All emerging research infrastructures and practically all enterprises are confronted with high storage demand growth, worldwide. The crucial question is how to handle storage requirement growth reaching tera- to petabytes per day. Addressing cost effectiveness, energy, easy access etc. This easily leads to billions of files, which also require meta-data information for retrieval. Through the IBM Research work on a novel, analytics based multi-tier storage approach, we expect that Tape storage will become a competitive, easy to handle component of storage systems and will achieve wide acceptance. Tape libraries are usually perceived as cumbersome but will become fully automated – for e.g. LOFAR and certainly SKA this can mean a major breakthrough in thinking about how to deal with data storage. Inclusion of new storage technologies as Phase Change Memory (which is about as fast as current computer memory, but denser and may-be 3x cheaper) might change system design completely. Such break-through technologies do however require a new data life-cycle paradigm and will lead to e.g. changes in algorithm implementation.

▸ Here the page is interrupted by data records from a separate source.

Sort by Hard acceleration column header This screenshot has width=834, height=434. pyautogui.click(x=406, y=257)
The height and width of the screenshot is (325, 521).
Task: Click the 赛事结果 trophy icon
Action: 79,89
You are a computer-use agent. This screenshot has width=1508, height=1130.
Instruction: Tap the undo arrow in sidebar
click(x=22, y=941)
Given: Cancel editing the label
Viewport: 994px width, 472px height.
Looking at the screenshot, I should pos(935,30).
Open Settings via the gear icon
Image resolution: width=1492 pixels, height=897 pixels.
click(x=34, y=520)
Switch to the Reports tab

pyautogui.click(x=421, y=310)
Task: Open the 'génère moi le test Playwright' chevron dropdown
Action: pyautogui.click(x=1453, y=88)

With the LOFAR telescope, ASTRON is generating data-streams already now that can just be handled by state-of-the-art technology. The next generation of research infrastructures, in particular the SKA will require beyond the current state-of-the-art (from Terabytes to Petabytes per day). The data needs to be stored at the lowest possible cost, should be archived as energy efficient as possible, and needs to be easily accessible by researchers from various locations worldwide.

Through a novel multi-tier storage approach, we expect that the need to introduce “smart storage analytics” with proactive capabilities for smart data placement and retrieval will become imperative in order to optimize the use of the multiple storage tiers, far beyond the current reactive tiering approaches. The suitability of different storage media heavily depends on the usage patterns when writing and reading data. Based on the findings of usage-investigations, simulations and modeling an optimized storage architecture including disk, tape and other storage media will be investigated and designed that takes into account the data access requirements as well as cost and other aspects. Smart analysis, modeling, and prediction of these usage patterns will be crucial for optimal storage utilization (cost, performance etc.). We also envision an extension to proactive learning / adjustment of data storage and access strategies depending on application or user requirements even when these change over time.